In some sense yes, but also, note that for almost 80 years we have prevented _most_ countries from learning this tech. Russia developed it on their own, and some countries were granted tech transfers or used espionage. But for the rest of the world, the cat is still in the bag. I think you can make a good analogy here: if there is an arms race, then superpowers will build the technology to maintain their balance of power. If everybody agrees not to build it, then perhaps there won't be a race. (I'm extremely pessimistic for this level of coordination though.)

Even with the dramatic geopolitical power granted by possessing nuclear weapons, we have managed to pursue a "security through obscurity" regime, and it has worked to prevent further spread of nuclear weapons. This is why I find the software-centric "security by obscurity never works" stance to be myopic. It is usually true in the software security domain, but it's not some universal law.

>>sudosy+qA
> it's much easier to train an LLM than to enrich uranium.

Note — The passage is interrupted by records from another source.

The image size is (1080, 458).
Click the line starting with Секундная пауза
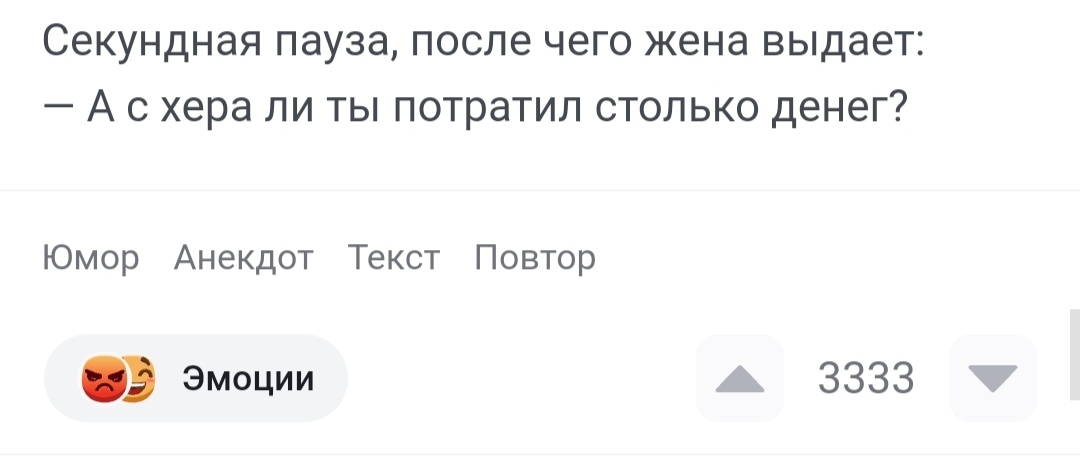click(x=484, y=45)
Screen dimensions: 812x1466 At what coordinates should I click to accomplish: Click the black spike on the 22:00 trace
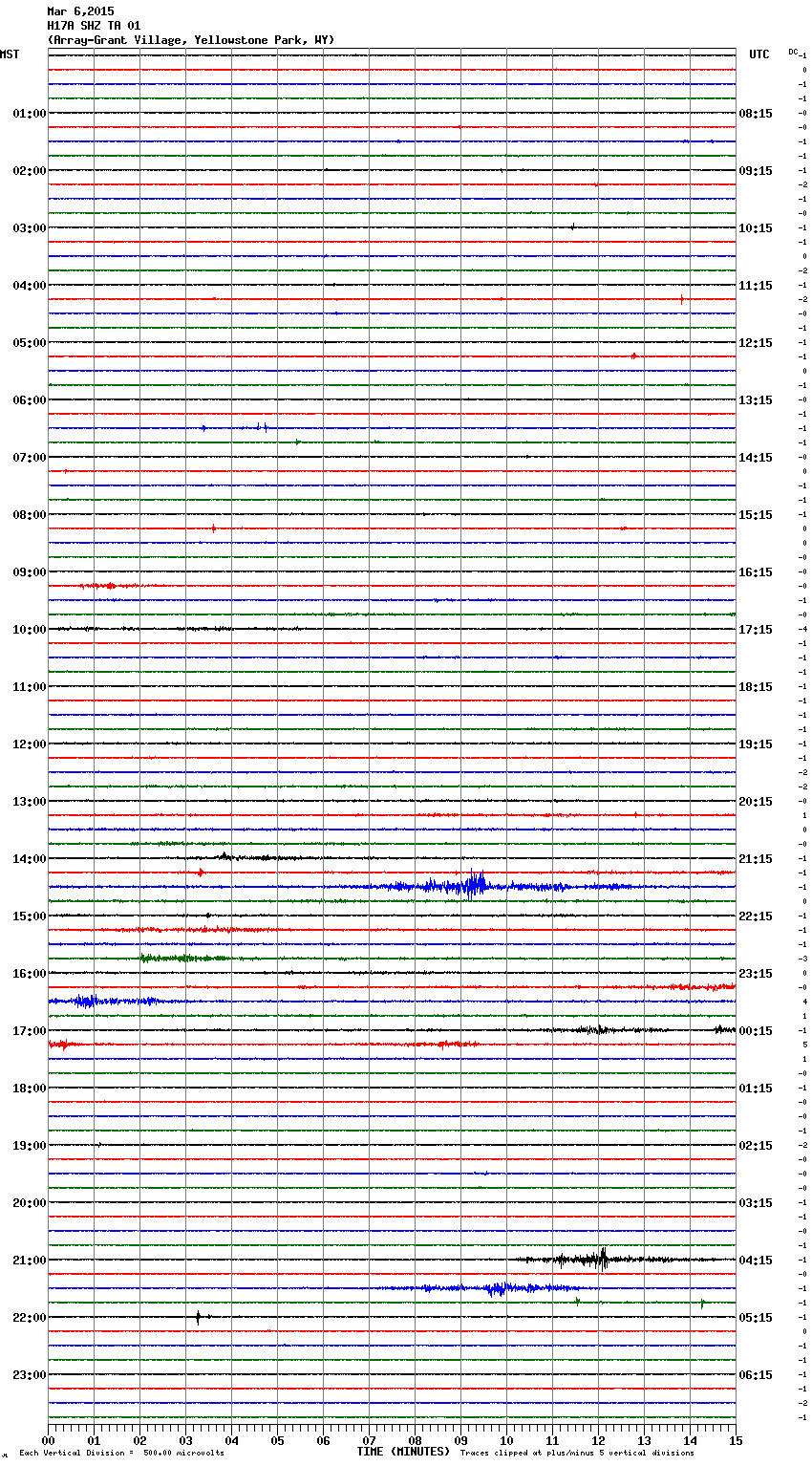(198, 1317)
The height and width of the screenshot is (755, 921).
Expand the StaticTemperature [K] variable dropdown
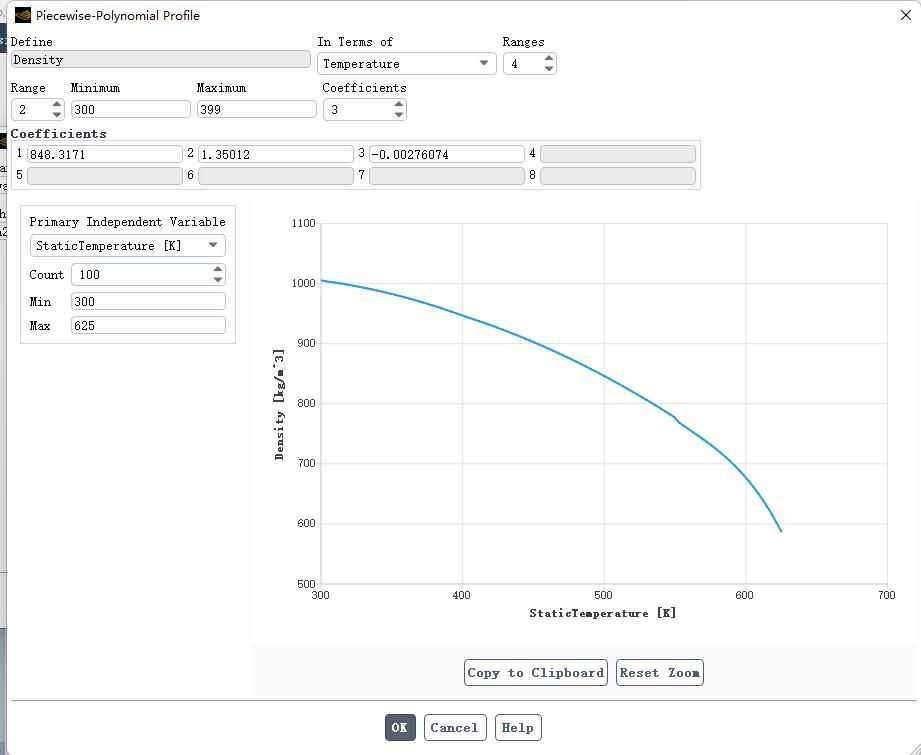click(x=127, y=245)
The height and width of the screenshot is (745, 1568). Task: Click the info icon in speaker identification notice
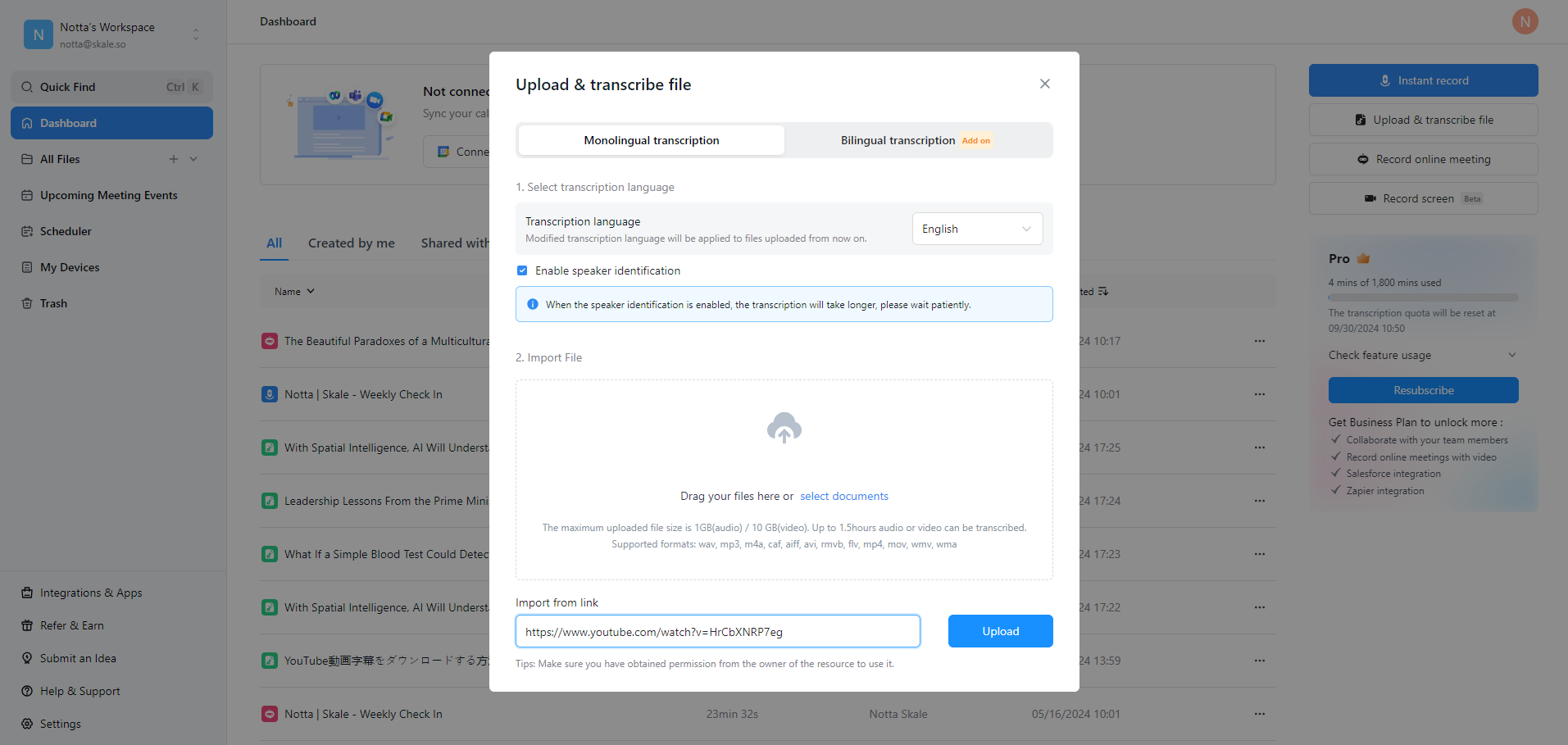pos(532,304)
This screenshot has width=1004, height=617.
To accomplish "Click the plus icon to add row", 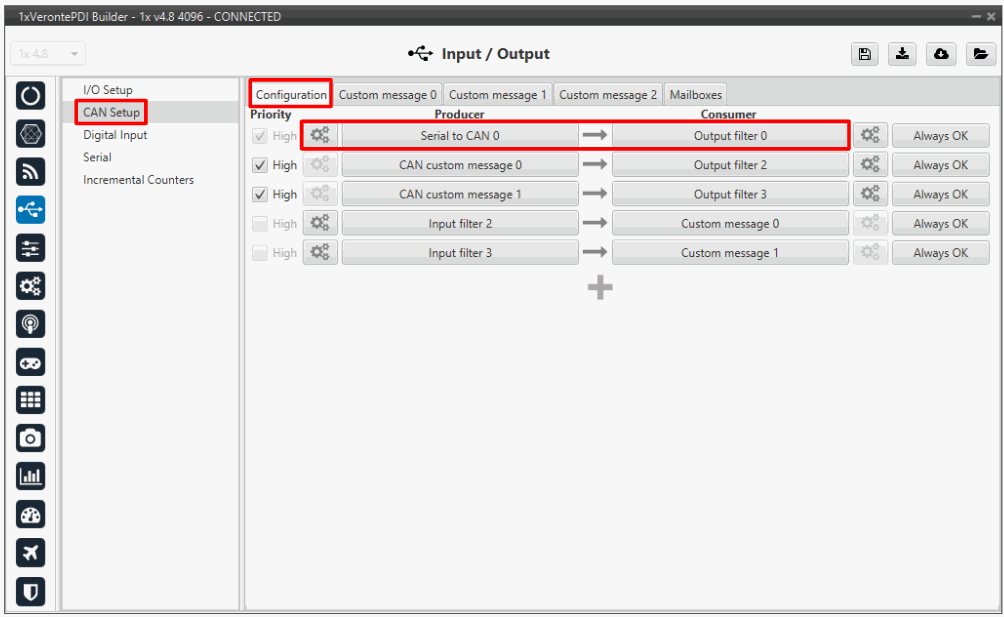I will click(599, 288).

I hadn't thought of this dichotomy before, but I'm not sure it's going to be true for long; I wouldn't be surprised if it turned out that obtaining the 50k H100s you need to train a GPT-5 (or whatever hardware investment it is) is harder for Iran than obtaining its centrifuges. If it's not true now, I expect it to be true within a hardware generation or two. (The US already has >=A100 embargoes on China, and I'd expect that to be strengthened to apply to Iran if it doesn't already, at least if they demonstrated any military interest in AI technology.)

Also, I don't think nuclear tech is an example against obfuscation; how many countries know how to make thermonuclear warheads? Seems to me that the obfuscation regime has been very effective, though certainly not perfect. It's backed with the carrot and stick of diplomacy and sanctions of course, but that same approach would also have to be used if you wanted to globally ban or restrict AI beyond a certain capability level.